Opponents of the RFRA say it is a cunning endeavor to allow mean-spirited discrimination at all levels of our society. Proponents say it is a needed defense against forcing anyone to actively participate in ceremonies or religious services that are against their beliefs.
As I understand the intent of the law, at issue is NOT who gets served at a restaurant, but rather who is forced to celebrate a wedding. The battle has escalated into something far broader. It pits all civil rights of gay people on the one hand vs. the ability of anyone to in any way express their objections to the LGBT agenda on the other.
This sounds like the proverbial zero sum game. Any gain on one side is mirrored with the exact loss on the other side. In such cases, one side has TOTAL victory while the other side has TOTAL defeat. I hope and pray we are not at such a debacle. If we are, everyone loses. We can, under God, find a sane, biblical, and compassionate way to communicate and co-exist.
Three episodes lie at the core of the current legal debate. A fourth was added in the past three weeks. The first three are a florist, a photographer, and a baker. In each case, a small, privately-owned business was approached about providing services to a same-sex wedding. Each refused and was sued. Result: they each went out of business.
The fourth, most recent event took place in Walkerton, Indiana. A TV reporter canvased local businesses about their willingness to cater gay marriages. One such business was Memories Pizza. Owner Crystal O’Connor responded, “If a gay couple came in and wanted us to provide pizzas for their wedding, we would have to say no… we are a Christian business.” Whether you agree or disagree with her decision, it does not warrant what happened next. When the newscaster reported this, the internet exploded with threats, insults, and outrage. One high school golf coach tweeted, “Who’s going to Walkerton, IN to burn down #memoriespizza w me?”
Memories Pizza closed. They say they will reopen, but for now the public intimidation has shut them down.
Is this the America envisioned by the Pilgrims who came from England seeking religious freedom? They had been hounded out of their homeland because the free expression of their religious beliefs elicited civil and governmental oppression. Should Memories Pizza have been willing to serve pizza to gay wedding? (Who ever heard of pizza at a wedding anyway?) That’s not the point. They were driven out of business not because of what they DID, but because of what they THOUGHT.
At the core of this debate are some common sense truths we need to get clear about.
- I know of no one (legislators included) who want restaurants or landlords to refuse business to gays. If that is at issue, then let’s be clear. All people are deserving of respect and service in the workplace and in our society.

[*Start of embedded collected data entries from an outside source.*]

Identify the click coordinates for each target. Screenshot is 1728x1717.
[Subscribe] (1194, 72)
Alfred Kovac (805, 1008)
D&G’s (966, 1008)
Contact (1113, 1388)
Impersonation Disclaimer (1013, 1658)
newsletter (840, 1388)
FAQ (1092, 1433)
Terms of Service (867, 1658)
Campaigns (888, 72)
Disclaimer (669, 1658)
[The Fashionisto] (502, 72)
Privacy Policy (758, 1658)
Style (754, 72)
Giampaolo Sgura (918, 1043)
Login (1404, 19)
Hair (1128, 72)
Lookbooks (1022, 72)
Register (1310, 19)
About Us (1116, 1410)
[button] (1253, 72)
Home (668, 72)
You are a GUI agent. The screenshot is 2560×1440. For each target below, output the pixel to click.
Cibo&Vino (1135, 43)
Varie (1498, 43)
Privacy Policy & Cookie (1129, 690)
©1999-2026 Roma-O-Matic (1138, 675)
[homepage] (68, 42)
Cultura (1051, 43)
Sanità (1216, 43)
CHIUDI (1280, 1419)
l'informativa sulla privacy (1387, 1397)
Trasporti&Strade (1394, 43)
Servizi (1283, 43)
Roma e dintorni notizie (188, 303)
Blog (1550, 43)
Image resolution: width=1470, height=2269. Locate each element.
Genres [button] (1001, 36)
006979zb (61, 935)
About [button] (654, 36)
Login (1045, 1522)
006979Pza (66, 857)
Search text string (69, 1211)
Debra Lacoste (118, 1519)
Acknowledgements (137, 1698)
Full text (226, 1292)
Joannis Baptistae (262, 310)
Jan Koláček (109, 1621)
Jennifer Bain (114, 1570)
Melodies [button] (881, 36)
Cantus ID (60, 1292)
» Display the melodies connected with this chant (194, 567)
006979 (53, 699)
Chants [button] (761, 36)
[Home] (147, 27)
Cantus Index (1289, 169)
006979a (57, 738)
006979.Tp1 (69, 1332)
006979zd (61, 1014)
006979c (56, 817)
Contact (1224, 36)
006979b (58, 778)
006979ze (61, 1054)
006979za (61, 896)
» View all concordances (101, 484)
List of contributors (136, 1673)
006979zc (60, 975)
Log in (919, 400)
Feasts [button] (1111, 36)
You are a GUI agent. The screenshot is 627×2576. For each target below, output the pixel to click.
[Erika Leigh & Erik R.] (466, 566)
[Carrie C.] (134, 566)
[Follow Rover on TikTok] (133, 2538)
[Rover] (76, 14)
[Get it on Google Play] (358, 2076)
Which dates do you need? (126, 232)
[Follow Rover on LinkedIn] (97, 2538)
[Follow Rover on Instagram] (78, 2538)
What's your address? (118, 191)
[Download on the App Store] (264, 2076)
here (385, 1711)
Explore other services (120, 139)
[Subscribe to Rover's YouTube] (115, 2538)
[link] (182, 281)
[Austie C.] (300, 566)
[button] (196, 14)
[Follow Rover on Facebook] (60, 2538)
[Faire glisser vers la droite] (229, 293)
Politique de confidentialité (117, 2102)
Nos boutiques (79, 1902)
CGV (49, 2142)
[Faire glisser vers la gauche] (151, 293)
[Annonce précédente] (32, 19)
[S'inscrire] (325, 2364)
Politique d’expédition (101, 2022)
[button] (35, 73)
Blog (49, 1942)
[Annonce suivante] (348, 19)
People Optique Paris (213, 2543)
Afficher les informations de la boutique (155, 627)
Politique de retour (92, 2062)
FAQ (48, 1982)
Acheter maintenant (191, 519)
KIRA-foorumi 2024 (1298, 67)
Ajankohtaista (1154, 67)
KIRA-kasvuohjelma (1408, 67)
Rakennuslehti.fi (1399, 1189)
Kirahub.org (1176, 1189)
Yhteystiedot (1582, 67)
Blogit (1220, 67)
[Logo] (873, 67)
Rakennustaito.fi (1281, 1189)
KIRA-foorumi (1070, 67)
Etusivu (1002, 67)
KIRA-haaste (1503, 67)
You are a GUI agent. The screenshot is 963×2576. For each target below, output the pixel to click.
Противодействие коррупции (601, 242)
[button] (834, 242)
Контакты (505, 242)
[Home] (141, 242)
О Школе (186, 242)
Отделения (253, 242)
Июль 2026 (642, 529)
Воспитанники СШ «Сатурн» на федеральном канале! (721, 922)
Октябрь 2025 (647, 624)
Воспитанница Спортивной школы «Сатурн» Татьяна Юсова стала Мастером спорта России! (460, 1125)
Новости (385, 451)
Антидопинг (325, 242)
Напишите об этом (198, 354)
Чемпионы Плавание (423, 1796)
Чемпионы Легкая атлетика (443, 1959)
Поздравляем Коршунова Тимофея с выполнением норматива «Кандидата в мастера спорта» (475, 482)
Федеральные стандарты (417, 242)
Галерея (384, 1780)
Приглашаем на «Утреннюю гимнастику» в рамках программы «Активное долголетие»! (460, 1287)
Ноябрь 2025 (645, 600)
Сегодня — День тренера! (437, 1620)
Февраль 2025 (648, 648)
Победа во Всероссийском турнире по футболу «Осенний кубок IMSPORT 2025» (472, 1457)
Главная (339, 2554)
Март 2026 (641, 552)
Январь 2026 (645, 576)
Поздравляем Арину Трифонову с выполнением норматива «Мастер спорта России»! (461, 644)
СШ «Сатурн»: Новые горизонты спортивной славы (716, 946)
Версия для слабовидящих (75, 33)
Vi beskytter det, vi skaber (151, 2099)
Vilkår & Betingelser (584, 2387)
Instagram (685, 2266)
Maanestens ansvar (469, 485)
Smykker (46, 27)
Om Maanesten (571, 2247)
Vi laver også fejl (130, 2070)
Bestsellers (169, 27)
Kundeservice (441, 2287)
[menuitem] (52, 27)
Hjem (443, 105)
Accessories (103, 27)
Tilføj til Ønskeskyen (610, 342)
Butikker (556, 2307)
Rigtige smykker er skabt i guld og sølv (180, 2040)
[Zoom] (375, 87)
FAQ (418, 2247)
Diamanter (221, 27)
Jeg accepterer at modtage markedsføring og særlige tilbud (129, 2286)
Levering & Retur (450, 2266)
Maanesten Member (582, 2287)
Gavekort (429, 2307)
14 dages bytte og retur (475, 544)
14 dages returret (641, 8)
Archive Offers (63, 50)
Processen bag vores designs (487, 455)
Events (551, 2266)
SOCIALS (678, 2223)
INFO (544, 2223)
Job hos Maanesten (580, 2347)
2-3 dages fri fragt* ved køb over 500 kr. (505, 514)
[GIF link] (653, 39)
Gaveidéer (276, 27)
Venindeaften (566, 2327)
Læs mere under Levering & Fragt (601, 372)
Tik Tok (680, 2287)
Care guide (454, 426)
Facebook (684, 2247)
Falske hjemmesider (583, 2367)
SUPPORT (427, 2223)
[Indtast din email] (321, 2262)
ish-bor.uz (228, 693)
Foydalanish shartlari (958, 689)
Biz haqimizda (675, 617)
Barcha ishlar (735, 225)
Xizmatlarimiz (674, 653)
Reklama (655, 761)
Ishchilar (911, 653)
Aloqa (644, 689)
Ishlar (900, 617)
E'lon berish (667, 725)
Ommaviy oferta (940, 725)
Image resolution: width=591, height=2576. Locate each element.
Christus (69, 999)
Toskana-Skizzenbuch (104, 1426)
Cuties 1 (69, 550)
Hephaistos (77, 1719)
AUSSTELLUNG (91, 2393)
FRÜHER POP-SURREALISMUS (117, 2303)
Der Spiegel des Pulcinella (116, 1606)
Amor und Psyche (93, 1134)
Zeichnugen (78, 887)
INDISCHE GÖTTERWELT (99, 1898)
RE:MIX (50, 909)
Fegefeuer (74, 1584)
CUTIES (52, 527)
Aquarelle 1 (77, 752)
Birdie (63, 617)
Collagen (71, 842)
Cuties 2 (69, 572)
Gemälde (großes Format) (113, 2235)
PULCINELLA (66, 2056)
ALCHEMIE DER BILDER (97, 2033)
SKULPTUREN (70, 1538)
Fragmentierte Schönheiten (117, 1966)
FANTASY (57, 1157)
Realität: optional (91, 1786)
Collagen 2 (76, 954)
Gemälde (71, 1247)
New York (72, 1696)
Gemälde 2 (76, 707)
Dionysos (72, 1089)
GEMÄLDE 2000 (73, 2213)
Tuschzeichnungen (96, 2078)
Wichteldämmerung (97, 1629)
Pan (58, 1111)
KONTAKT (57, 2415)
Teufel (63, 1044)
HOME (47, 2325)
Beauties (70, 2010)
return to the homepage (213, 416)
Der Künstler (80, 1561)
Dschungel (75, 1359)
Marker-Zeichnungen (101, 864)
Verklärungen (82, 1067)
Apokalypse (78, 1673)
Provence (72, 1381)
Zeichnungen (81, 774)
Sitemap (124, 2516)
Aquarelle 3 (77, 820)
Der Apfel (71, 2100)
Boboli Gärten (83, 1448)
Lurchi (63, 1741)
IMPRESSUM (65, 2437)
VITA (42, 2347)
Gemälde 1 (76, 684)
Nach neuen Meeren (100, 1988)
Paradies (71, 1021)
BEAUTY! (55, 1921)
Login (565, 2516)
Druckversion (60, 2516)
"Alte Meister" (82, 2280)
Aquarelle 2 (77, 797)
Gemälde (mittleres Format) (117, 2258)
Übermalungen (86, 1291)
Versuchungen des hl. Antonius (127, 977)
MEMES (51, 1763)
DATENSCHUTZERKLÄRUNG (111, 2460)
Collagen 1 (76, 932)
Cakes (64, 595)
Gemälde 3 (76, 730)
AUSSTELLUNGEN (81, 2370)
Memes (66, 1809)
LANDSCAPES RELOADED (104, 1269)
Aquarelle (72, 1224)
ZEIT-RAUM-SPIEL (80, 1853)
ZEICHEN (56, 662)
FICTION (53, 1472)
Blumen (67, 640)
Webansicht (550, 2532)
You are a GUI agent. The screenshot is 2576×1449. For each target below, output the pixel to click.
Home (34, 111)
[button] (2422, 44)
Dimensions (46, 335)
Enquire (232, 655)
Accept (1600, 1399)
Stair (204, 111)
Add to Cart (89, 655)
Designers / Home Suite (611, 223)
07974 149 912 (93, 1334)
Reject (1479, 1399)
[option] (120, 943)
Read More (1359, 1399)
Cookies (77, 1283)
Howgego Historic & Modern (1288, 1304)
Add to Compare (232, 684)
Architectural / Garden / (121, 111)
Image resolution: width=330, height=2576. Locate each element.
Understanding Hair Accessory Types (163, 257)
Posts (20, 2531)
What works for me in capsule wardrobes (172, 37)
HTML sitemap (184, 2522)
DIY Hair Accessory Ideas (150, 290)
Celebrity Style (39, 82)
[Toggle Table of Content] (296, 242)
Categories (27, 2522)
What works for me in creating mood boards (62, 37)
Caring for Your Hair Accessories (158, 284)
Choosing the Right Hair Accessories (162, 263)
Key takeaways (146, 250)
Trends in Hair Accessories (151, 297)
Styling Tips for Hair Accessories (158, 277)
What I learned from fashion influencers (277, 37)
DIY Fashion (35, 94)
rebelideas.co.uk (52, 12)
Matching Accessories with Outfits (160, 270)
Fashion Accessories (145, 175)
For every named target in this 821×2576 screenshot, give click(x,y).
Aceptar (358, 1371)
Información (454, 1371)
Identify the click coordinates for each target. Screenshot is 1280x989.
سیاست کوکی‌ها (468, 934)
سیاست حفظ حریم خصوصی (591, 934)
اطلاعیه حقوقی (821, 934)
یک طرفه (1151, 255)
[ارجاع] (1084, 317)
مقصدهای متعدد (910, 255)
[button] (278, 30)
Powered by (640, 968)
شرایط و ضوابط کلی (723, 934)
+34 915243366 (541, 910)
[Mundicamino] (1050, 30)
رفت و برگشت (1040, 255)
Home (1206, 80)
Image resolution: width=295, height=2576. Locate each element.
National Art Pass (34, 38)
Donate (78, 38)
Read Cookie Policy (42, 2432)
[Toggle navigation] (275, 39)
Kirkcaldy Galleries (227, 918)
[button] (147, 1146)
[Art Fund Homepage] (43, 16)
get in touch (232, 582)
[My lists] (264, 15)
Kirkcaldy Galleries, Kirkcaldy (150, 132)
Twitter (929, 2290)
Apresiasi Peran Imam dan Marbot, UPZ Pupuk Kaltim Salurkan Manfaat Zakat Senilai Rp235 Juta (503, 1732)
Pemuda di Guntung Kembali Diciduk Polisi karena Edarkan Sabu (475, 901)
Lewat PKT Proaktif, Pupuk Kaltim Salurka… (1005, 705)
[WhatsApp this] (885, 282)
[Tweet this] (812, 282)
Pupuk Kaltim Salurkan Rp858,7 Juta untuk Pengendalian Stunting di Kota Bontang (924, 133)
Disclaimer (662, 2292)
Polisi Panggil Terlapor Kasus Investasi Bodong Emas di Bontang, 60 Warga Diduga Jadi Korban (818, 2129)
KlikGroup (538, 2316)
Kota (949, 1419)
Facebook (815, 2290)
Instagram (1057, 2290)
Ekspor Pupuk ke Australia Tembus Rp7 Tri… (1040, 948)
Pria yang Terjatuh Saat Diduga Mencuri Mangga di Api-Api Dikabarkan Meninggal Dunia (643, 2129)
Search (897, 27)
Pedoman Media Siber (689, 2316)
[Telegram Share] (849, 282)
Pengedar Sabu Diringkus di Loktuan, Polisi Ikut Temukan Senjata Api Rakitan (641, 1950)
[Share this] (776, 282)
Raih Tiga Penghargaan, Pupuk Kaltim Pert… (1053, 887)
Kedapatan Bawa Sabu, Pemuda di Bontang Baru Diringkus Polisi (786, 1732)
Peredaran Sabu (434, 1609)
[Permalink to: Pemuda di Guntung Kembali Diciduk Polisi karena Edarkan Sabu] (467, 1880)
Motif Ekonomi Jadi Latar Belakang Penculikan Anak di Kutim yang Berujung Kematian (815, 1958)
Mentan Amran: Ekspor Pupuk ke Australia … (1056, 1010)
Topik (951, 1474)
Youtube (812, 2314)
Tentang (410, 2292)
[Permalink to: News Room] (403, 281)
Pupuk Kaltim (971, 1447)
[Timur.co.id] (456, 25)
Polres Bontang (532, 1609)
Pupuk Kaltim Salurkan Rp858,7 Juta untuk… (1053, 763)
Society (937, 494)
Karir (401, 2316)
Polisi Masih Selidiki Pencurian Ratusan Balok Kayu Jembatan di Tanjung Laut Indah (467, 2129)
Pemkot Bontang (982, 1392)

- The focus of the current conflict is PARTICIPATION in wedding ceremonies. That’s where the line needs to be drawn. It’s the wedding ceremony itself. All of the businesses mentioned above (except the pizza parlor) were being asked to enter into a religious celebration about which they felt their conscience could not allow. They were being asked to use their skills to beautify and celebrate something they believed was wrong.
- The ultimate question will be: Should churches and ministers be forced to condone and perform gay weddings? Of course, I say NO. The push for acceptance of gay marriage and gay lifestyle must not be forced on anyone who holds to the belief that to do so would violate Scripture.
- Freedom of religion is at the core of America. That may mean a Jehovah’s Witness not being forced to recite the Pledge of Allegiance or Muslim prisoner not being forced to shave his beard. Individuals and businesses must be allowed to live by their consciences so long as doing so does not actually inflict harm on someone else (and I’m not talking about just hurting someone’s feelings).
Religious liberty is not the freedom to hate. It is not the ability to exercise prior prejudices in the name of sanctity. It is not an attempt to force biblical standards upon an unregenerate society. Non-Christians should not be forced to live up to Christian standards.
At the same time, every follower of Jesus should be able to walk, talk, and live by the commandments of Scripture. In the words on the great Reformer, Martin Luther, “our consciences are captive by the Word of God.” I hope the dictates of “Caesar” do not again demand that we violate our consciences in order to survive economically. We are closer to that than we might think.